Genau diese kritische Grenze ist aktuell bei antibiotikahaltigen Säften für Kinder erreicht. Das Gesundheitsministerium hat deshalb am 25. April einen Versorgungsmangel für diese Sparte bekanntgegeben. Einige Bundesländer haben daraufhin den Import nicht zugelassener antibiotikahaltiger Säfte für Kinder erlaubt. Wie gefährlich ein Medikamentenmangel für Betroffene ist, hängt also auch damit zusammen, ob Ersatzpräparate zur Verfügung stehen beziehungsweise ob es in den Apotheken noch Restbestände der ursprünglichen Medikamente gibt.

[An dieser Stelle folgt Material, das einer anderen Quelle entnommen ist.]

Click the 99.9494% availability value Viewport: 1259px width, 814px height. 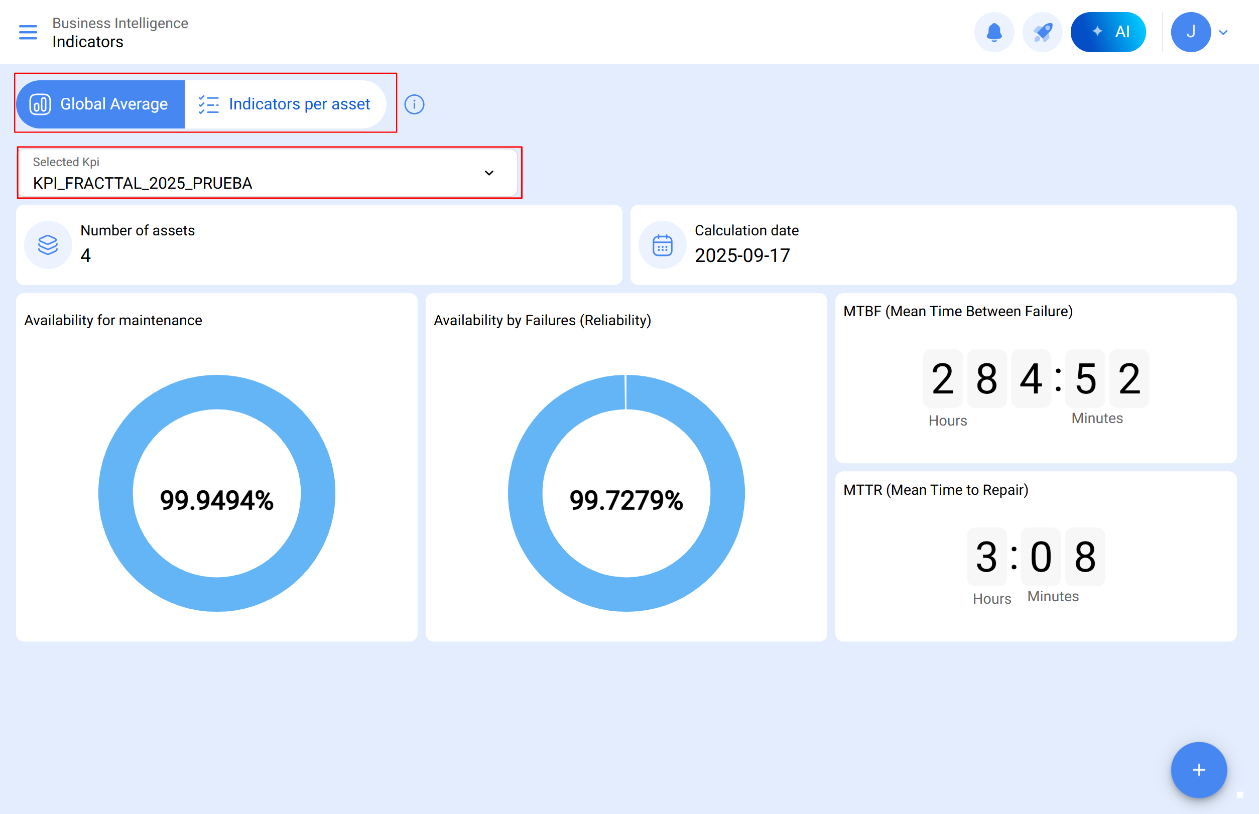(x=217, y=500)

Wie lassen sich Medikamenten-Engpässe verhindern?

Lieferengpässe sind ein seit vielen Jahren bestehendes und wiederkehrendes Problem – nicht nur in Europa, sondern international. Bundesgesundheitsminister Karl Lauterbach will die Situation nun zumindest in Deutschland mithilfe eines neuen Gesetzes etwas entspannen. Das Gesetz sieht unter anderem vor, Lieferungen nach Deutschland für die Hersteller wieder rentabler zu machen, indem diese für Generika wie Paracetamol oder Ibuprofen bald deutlich besser bezahlt werden sollen. Außerdem sollen die Lieferketten verbreitert und europäische Hersteller stärker miteinbezogen werden. Diese Regelung gilt zunächst allerdings nur für Antibiotika und Krebsmedikamente.

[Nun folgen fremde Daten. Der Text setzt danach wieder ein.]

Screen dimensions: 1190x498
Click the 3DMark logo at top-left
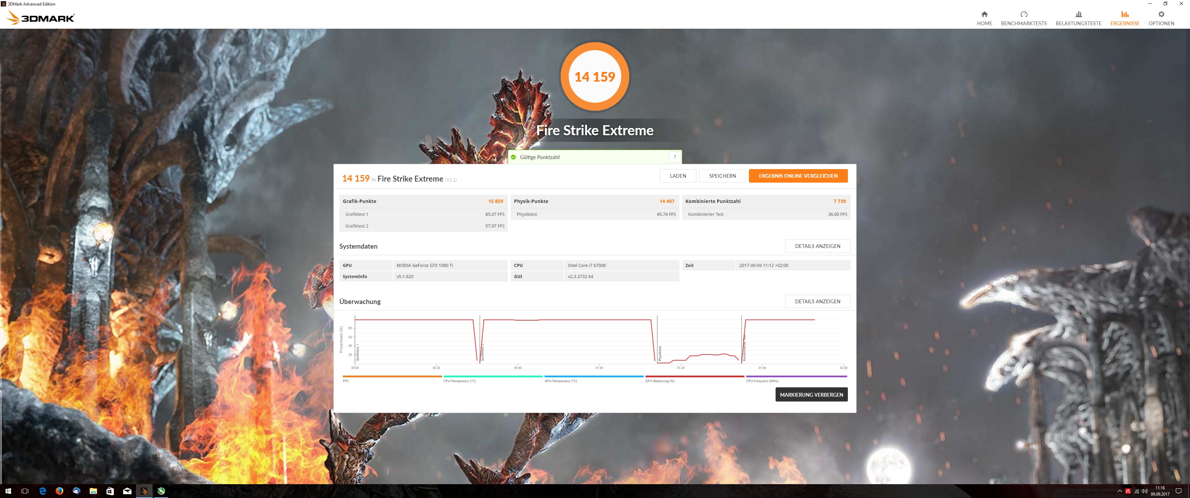[x=41, y=18]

Darüber hinaus ist bei wichtigen Medikamenten eine Pflicht zur mehrmonatigen Lagerhaltung vorgesehen. Im Falle eines Lieferengpasses gäbe es so noch genügend Restbestände, um den Engpass zu überbrücken. Insgesamt würden die Reformen Mehrkosten im dreistelligen Millionenbereich verursachen. Kritik gibt es unter anderem von Seiten der Krankenkassen. Sie wünschen sich mehr Klarheit bei der Aufhebung der Preisschranken und finden es fragwürdig, unzuverlässige Hersteller mit höheren Gewinnen zu belohnen.